Wie die Europäer sich aus der Abhängigkeit von Asien im Advanced Packaging befreien und die Schlüsseltechnologien aufbauen können, die die Performance der Chips künftig definieren - zum Wohle gerade des Mittelstandes.
Die europäische Chipindustrie befindet sich in einem Dilemma: Einerseits ist sie im Bereich einer Schlüsseltechnologie vollständig von Asien abhängig, andererseits kann sie es sich nicht leisten, sich aus der Abhängigkeit zu befreien – obwohl sich das grundsätzlich sowohl die Politik als auch die Industrie wünschen würden.
Es geht um das Advanced Packaging, eine Technologie, über die sich schon heute die Leistungsfähigkeit von Chips definiert – und künftig noch viel stärker definieren wird: KI-Chips und viele weitere künftige IC-Generationen sind ohne die neusten Methoden des Advanced Packaging und der Heterogeneous Integration schlicht nicht realisierbar, unabhängig davon, ob es um Chips für den Verteidigungssektor, die Luft- und Raumfahrt, die Mobilität, die Industrie oder die Medizintechnik geht. Auch in den Consumer-Sektor wird Advanced Packaging vordringen.

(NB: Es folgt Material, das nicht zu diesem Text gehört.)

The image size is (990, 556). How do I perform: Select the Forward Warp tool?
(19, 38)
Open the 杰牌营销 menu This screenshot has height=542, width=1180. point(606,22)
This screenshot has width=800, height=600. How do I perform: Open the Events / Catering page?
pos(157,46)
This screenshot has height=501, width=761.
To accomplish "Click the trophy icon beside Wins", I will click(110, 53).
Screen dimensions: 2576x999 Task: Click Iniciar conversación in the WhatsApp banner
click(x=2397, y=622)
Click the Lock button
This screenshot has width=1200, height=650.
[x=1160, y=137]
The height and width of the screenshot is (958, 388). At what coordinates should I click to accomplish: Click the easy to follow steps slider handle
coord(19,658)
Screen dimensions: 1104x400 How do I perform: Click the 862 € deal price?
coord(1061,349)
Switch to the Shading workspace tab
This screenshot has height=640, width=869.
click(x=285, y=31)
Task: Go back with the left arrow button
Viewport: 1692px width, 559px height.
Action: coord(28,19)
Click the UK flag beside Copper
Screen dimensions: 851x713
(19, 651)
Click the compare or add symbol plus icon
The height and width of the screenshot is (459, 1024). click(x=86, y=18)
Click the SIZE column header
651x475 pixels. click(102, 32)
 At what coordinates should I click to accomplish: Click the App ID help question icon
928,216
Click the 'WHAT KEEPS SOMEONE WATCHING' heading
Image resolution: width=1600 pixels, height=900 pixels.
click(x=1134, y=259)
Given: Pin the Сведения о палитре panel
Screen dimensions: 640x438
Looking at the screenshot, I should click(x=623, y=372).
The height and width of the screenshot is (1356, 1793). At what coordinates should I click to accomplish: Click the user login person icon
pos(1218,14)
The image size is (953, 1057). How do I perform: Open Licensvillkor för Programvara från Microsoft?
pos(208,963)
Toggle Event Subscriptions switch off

Doch in Europa spielt Assembly, Packaging und Test keine Rolle. Das Back-End findet in Asien statt – von geringen Ausnahmen abgesehen, wie die beiden in Deutschland angesiedelten Unternehmen ERS und HTV Alter kürzlich gezeigt haben: HTV Alter investiert in neue Test-Anlagen am Standort Bensheim (siehe Seite 8 in dieser Markt&Technik-Ausgabe). ERS electronic mit Hauptsitz in Germering bei München hat ein neues Technologiezentrum in Barbing bei Regensburg eröffnet, wo sich Kunden mit den Maschinen und Prozessen für das Wafer- und Panel-Level-Packaging vertraut machen können, die ERS entwickelt und fertigt.
Das kann nicht darüber hinwegtäuschen, dass in Europa eine Technologielücke klafft, die dringend geschlossen werden müsste. Allerdings nicht, indem mit Steuergeldern der EU-Mitgliedsländer eine Advanced-Packaging-Fab auf die grüne Wiese gesetzt wird, die niemals kostendeckend arbeiten könnte.
Zwei Alternativen zeichnen sich ab: Erstens könnte mit Hilfe der APECS-Pilotlinie, wie vom »pack4EU«-Projekt vorschlagen, die Transfer-Lücke zwischen Entwicklung und Industrie geschlossen werden, zweitens könnte gerade die mittelständische Industrie von den APECS-Ergebnissen profitieren, das wäre schnell umsetzbar und würde verhältnismäßig wenig kosten. Auch das Ministerium für Wirtschaft und Klimaschutz stellt 2 Mrd. Euro zur Verfügung, um Halbleiterfertigungskapazitäten aufzubauen, ein Vorhaben, an dem auch Packaging-Unternehmen teilnehmen können.
An diesen Projekten wird sich zeigen, ob Europa das Ruder in dem so entscheidenden Advanced-Packaging-Thema noch herumreißen kann – oder ob eine wesentliche Voraussetzung für die technologische Souveränität für immer verloren geht.